BEGIN Source document

Random Thought: The Database Bottleneck And Elegance
Posted November 29, 2008 at 9:39 AM by Ben Nadel
I forget exactly what I was doing, but last week, I had a random thought about application architecture and the database. From everything that I have been told, people say that the database is the bottleneck in a data-driven application. If that is the case, (which I would definitely agree with) then shouldn't the data layer be the most elegant, graceful, and efficient part of the application? I know that I personally carry a lot of shame that I don't know enough about proper table indexing and triggers and stored procedures and things of that nature. And I know that I am supposed to be architecting applications in a domain-driven mind set, not a data-driven one; but, when I stop to think that the database is most often the root-cause of poor performance, it makes me realize that my data layer needs a swift kick in its big ass.
I think the first thing that I need to start looking into immediately is database indexing. I know so little about that. Well, I do know enough to know that I don't know nearly enough. For instance, my indexing strategies will directly affect the way I need to write queries based on commonly used columns and multi-column indexes and left-hand indexing, etc. (sorry if the terminology is incorrect). Just the thought of this makes me nervous - how do I know what columns will be used often until I write my SQL. Then does my indexing need to reflect my SQL? Or does my SQL need to be refactored to reflect the indexing choices that I've made after I get a better feeling over what data will be used? Do primary key indexes get created automatically in all database systems? Can you index a tiny-int column? Can I index a View?
Indexing is a huge topic; clearly, I can't just make up these rules on my own. I need some books. Can anyone recommend any good books that discuss indexing strategies (Rick, I'm looking at you buddy!)?
Don't know about books because i myself am not a sql guru, but there are a lot of articles about it around in internet. Some time ago i took some time to search, try, etc and made a component with some functions that may be of help when it come to SQL performance, indexing decisions, etc. It's cfSQLMaster and is available on http://1smartsolution.com . As i see it got 350 downloads so far so i hope there was at least 10% of that number in people who found it useful. Maybe you will find something useful for yourself there too.
Short short short version:
1. To keep things simple, you should almost never have to rewrite queries based on how your indexes are set up. Almost. There are edge cases where you *can* be forced to, but those are endgame cases. Most of the time it is the other way around: write your queries, run them, then see if you need to tweak the indexes.
2. Until you get to very large databases with millions of rows, ignore anyone who tells you that too many indexes will slow down Inserts and Updates. That was true 20 years ago, but is not an issue now for most small- to mid-sized databases.
3. Most indexes are dead simple. "Does this column show up in my WHERE clause more than a couple times?". Yes? Index it.

END Source document
BEGIN Data excerpt

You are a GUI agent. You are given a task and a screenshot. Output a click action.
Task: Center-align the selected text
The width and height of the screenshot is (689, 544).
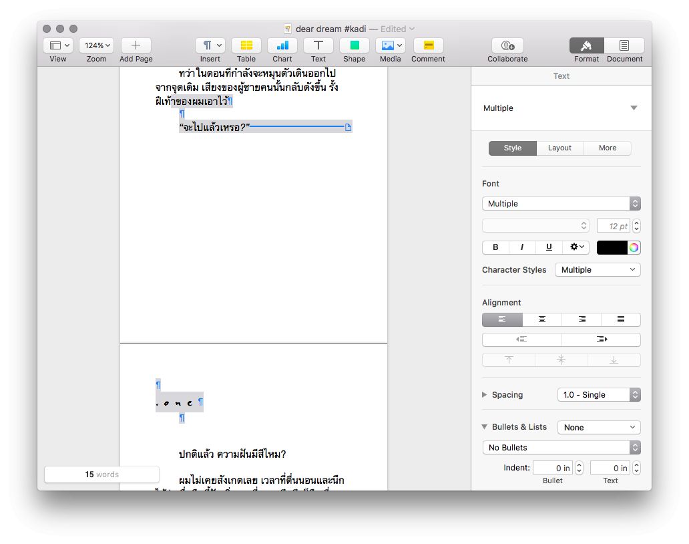tap(541, 320)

END Data excerpt

Exercise goal: In the post about database indexing, what is the name of the component that one reply offers as help with SQL performance and indexing decisions?

Worked solution: cfSQLMaster